葛根素对LPS诱导的RAW264.7细胞炎症反应的作用机制研究

Anti-inflammatory effects and mechanisms of Puerarin on LPS-induced RAW264.7 macrophages

目的探讨葛根素(puerarin,PUE)在脂多糖(lipopolysaccharide,LPS)诱导的RAW264.7巨噬细胞中的抗炎作用,并揭示其分子机制。方法采用CCK-8比色法分别设置不同浓度的LPS和PUE,观察对RAW264.7细胞活性的影响,筛选出合适的LPS造模浓度及PUE的给药浓度。将细胞分为正常对照组、模型组(1μg/mL)、PUE给药组(12.5、25、50μmol/L)。Griess法检测一氧化氮(nitric oxide,NO)释放量;ELISA法检测肿瘤坏死因子-α(tumor necrosis factor-α,TNF-α)、白细胞介素-1β(interleukin-1β,IL-1β)和白细胞介素-6(interleukin-6,IL-6)的含量;qRT-PCR法检测环氧化酶-2(cyclooxygenase-2,COX-2)mRNA水平;Western blot法检测诱导型一氧化氮合酶(inducible nitric oxide synthase,iNOS)、COX-2、p-IκBα、p-p65蛋白表达水平。结果与正常对照组比较,不同浓度的LPS诱导24 h,RAW264.7细胞存活率降低,但对细胞增殖无影响(P>0.05),PUE在浓度100μmol/L及以下时对RAW264.7细胞增殖也无影响(P>0.05);与模型组相比,PUE给药组(12.5、25、50μmol/L)NO、TNF-α、IL-1β及IL-6的释放量显著降低(P<0.01),COX-2的蛋白及mRNA表达水平显著降低(P<0.05),i NOS、p-IκBα、p-p65的蛋白表达水平呈浓度依赖性降低(P<0.01)。结论PUE的体外抗炎作用机制与抑制核因子κB(nuclear factor-κB,NF-κB)信号通路相关。
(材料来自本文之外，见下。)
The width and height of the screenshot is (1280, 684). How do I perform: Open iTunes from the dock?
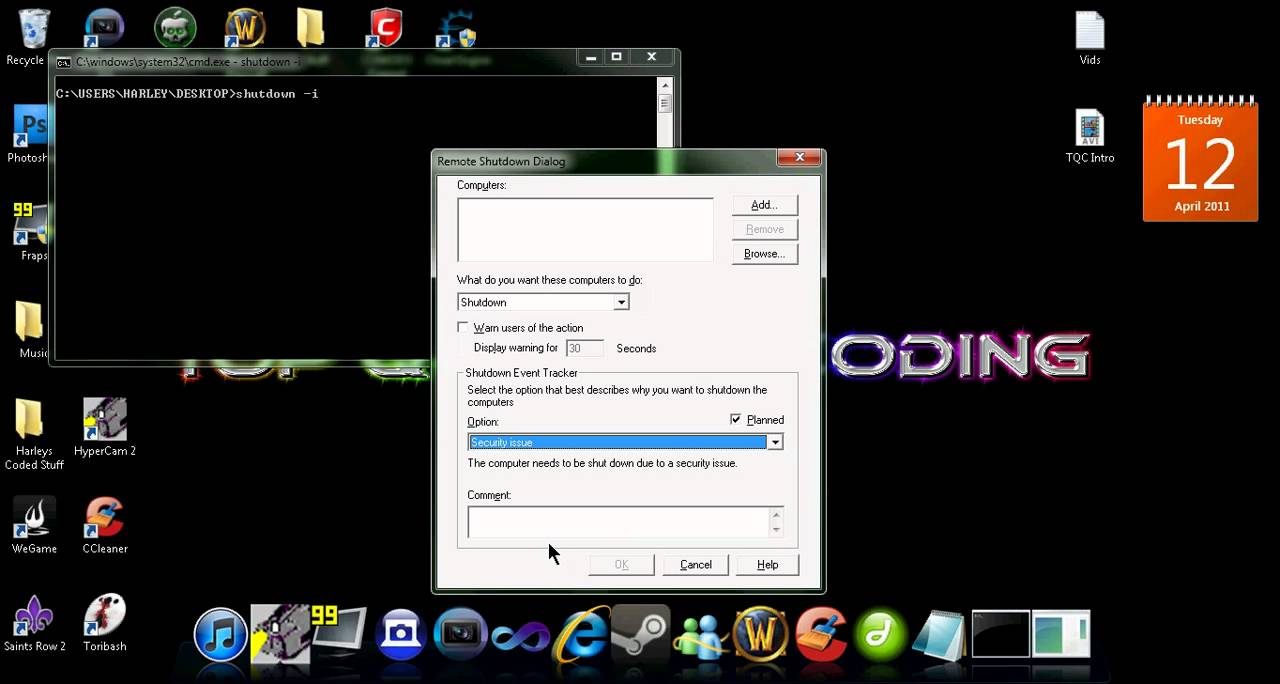point(220,635)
Objective To explore the anti-inflammatory potential of Puerarin(PUE)in lipopolysaccharide(LPS)-induced RAW264.7 macrophages and reveal its potential molecular mechanisms.Methods The effects of different concentrations of LPS and PUE on the viability of RAW264.7 cells were determined by CCK-8 colorimetric method,and the appropriate LPS modeling concentration and PUE administration concentration were screened.Cells were divided into normal control group,model group(1μg/mL),and PUE administration group(12.5,25,50μmol/L);Griess assay was used to assess the nitric oxide(NO)concentration;tumor necrosis factor-α(TNF-α),interleukin-1β(IL-1β)and interleukin-6(IL-6)content was measured by ELISA;cyclooxygenase-2(COX-2)mRNA levels were detected by qRT-PCR;the protein expression levels of inducible nitric oxide synthase(iNOS),COX-2,p-IκBα,and p-p65 were determined by Western blot.Results Compared with the normal control group,the survival rate of RAW264.7 cells decreased after 24 h of LPS induction at different concentrations,and there was no effect on cell proliferation(P>0.05),PUE has no significant cytotoxic effects at or below the concentrations of 100μmol/L(P>0.05);Compared with the model group,PUE administration group(12.5,25,50μmol/L)displayed favorable inhibitory effects on the release level of NO,TNF-α,IL-1β and IL-6(P<0.01),and the protein and mRNA expression levels of COX-2 significantly decreased(P<0.05)in LPS-induced RAW264.7 cells,and it is the same for the expression levels of iNOS,p-IκBα,p-p65(P<0.01).Conclusion The anti-inflammation mechanisms of PUE is related with nuclear factor-κB(NF-κB)signaling pathway.